_Problem A:_ Please rewrite the paragraph beginning "A non-album single" in the article on Incontinent below as a short list, keeping its main facts.
___ Selected text
Studio album by Fad Gadget
- Released: 9 November 1981
- Recorded: June–August 1981
- Studio: Blackwing Studios (London)
- Genre: New wave, electronic
- Length: 46:00
- Label: Mute - STUMM 6
- Producer: Fad Gadget, Eric Radcliffe, John Fryer

Fad Gadget chronology
| Fireside Favourites (1980) | Incontinent (1981) | Under the Flag (1982) |

= Incontinent (album) =

Incontinent is the second album by Frank Tovey, better known as Fad Gadget, released in 1981. While developing the industrial sound of his debut Fireside Favourites in 1980, the new album relied less on drum machines and found objects, introducing more traditional instruments such as accordion and jaw harp, as well as making more frequent use of female backing vocals. The album's cover featured Tovey made up as the puppet Punch. Its lyrical content was informed by his tour of the US in 1980.

== Background ==
"Blind Eyes" satirised keeping the world's problems at arm's length, with lines such as "Send a few pounds to a charity / Now we're feeling so much better" and a chorus intoning "Hear no, see no, speak no evil". This was followed by "Swallow It", which foresaw the general public swallowing whatever mass-circulation newspapers put before them. "Saturday Night Special" took its title from an American revolver and ruminated on the right of men to bear arms and rule their home. It has been called a "baroque ditty for all gun lovers", and "a comment on the macho attitudes of Reagan's America". The title track and "Manual Dexterity", respectively the last track on Side 1 and the first track on Side 2 of the original vinyl LP, were the album's twin instrumentals. The former track featured Mute Records founder Daniel Miller, the latter Robert Gotobed of the band Wire.

A non-album single, "Make Room" backed with "Lady Shave", preceded Incontinents release on 18 March 1981. "King of the Flies" was released as a flexi-single on 2 October 1981. "Saturday Night Special" backed with "Swallow It Live" (recorded at the Venue on 8 December 1981) was issued on 5 January 1982. A rerecorded version of "King of the Flies" backed with "Plain Clothes" was released on 6 April 1982. None of these singles, or the parent album, made the mainstream charts.
______
___ Exercise material
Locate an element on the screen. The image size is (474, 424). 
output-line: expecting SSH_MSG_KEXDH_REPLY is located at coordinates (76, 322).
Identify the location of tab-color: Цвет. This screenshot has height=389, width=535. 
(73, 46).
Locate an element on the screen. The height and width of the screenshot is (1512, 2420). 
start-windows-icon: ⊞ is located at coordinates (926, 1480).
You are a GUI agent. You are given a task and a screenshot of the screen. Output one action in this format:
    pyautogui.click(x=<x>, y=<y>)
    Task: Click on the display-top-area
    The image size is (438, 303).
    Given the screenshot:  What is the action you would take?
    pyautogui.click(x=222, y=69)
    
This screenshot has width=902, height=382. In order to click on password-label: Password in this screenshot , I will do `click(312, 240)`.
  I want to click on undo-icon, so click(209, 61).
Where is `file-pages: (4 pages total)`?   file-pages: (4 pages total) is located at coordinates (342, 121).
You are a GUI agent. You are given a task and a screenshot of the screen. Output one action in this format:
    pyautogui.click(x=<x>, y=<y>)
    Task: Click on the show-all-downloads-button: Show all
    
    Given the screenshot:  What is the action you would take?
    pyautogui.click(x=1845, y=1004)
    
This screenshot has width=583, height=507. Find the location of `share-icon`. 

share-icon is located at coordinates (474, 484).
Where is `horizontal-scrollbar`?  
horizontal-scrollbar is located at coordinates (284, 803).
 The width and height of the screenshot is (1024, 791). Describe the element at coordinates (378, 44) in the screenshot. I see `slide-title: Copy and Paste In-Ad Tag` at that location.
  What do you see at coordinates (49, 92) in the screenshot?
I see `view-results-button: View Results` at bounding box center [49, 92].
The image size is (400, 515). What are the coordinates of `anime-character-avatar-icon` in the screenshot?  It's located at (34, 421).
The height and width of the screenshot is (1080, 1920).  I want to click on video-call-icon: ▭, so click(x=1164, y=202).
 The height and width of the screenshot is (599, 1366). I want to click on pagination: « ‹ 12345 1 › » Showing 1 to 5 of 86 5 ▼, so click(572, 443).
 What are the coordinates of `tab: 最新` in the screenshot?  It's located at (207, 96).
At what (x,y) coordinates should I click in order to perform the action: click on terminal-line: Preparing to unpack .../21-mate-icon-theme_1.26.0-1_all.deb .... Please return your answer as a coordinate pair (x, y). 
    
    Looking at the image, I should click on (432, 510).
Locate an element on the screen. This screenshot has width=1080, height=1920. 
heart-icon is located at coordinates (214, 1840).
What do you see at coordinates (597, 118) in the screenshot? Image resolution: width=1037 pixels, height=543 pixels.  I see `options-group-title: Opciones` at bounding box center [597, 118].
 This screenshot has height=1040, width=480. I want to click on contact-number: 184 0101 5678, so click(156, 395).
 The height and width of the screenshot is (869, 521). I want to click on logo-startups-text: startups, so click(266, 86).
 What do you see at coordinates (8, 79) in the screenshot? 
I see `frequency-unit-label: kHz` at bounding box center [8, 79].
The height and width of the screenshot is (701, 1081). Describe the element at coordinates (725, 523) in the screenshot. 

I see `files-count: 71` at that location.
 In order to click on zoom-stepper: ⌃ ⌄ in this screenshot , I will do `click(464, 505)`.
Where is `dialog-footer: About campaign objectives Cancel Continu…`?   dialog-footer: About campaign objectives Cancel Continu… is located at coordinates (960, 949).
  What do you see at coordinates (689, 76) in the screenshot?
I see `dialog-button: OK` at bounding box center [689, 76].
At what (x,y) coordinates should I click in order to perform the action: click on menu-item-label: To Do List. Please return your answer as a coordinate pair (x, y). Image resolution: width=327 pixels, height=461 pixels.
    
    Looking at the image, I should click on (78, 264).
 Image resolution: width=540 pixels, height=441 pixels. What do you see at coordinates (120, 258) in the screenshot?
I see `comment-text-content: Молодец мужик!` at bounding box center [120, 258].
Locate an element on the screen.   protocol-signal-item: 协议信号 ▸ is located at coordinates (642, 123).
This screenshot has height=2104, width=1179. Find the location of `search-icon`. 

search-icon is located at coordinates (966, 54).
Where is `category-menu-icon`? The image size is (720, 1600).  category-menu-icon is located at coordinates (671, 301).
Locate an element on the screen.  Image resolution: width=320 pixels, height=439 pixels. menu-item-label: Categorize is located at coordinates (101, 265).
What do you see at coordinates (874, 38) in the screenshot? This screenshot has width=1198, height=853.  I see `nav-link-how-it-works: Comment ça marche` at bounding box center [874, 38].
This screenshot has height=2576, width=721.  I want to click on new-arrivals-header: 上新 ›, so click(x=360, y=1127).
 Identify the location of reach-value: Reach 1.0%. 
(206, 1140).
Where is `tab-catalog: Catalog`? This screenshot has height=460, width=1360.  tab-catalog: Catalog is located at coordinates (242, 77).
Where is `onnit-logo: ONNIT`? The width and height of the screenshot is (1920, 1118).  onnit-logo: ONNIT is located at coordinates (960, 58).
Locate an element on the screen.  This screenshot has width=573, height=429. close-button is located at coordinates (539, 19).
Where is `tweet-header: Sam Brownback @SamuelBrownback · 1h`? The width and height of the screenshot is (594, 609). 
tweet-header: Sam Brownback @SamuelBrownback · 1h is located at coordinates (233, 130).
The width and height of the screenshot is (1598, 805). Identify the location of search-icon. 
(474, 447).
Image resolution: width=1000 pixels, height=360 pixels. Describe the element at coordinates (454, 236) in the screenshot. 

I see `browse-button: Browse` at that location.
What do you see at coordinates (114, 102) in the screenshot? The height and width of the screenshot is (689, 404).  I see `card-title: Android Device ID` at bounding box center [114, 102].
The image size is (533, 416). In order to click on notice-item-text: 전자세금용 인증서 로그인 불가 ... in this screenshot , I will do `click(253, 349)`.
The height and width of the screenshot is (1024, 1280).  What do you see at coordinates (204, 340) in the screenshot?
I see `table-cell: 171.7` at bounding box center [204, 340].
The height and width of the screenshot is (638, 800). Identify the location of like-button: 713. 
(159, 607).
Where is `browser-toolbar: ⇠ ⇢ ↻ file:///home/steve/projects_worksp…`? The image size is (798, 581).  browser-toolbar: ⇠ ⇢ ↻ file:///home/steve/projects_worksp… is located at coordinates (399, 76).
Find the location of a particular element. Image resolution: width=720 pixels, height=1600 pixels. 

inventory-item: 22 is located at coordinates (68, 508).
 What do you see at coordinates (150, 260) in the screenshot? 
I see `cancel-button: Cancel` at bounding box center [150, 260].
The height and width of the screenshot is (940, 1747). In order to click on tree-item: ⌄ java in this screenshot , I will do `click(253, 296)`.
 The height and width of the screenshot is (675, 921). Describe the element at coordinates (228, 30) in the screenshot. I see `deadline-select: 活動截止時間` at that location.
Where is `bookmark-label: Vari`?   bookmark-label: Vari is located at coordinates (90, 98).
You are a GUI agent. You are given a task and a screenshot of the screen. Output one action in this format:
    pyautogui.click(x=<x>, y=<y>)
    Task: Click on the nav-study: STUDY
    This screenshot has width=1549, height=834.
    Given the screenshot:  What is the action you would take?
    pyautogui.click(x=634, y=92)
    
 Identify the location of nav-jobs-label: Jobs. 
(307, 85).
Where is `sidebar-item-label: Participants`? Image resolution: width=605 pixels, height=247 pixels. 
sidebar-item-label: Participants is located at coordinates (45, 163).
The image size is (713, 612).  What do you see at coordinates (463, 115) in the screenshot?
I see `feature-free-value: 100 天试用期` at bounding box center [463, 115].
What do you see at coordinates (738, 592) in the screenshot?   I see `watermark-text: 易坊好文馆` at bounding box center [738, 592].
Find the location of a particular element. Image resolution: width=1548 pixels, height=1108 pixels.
______
_Problem B:_ In the part of the records that opens with the line containing "What do you see at coordinates (738, 592)" and closes with the end of the records, replace "particular" with "specific". Give back only those lines, with everything else unchanged.

_Expected answer A:_
- "Make Room" backed with "Lady Shave": a non-album single, released 18 March 1981, ahead of Incontinent
- "King of the Flies": a flexi-single, released 2 October 1981
- "Saturday Night Special" backed with "Swallow It Live" (recorded at the Venue on 8 December 1981): issued 5 January 1982
- Rerecorded "King of the Flies" backed with "Plain Clothes": released 6 April 1982
- Neither these singles nor the album made the mainstream charts

_Expected answer B:_
What do you see at coordinates (738, 592) in the screenshot?   I see `watermark-text: 易坊好文馆` at bounding box center [738, 592].
Find the location of a specific element. Image resolution: width=1548 pixels, height=1108 pixels.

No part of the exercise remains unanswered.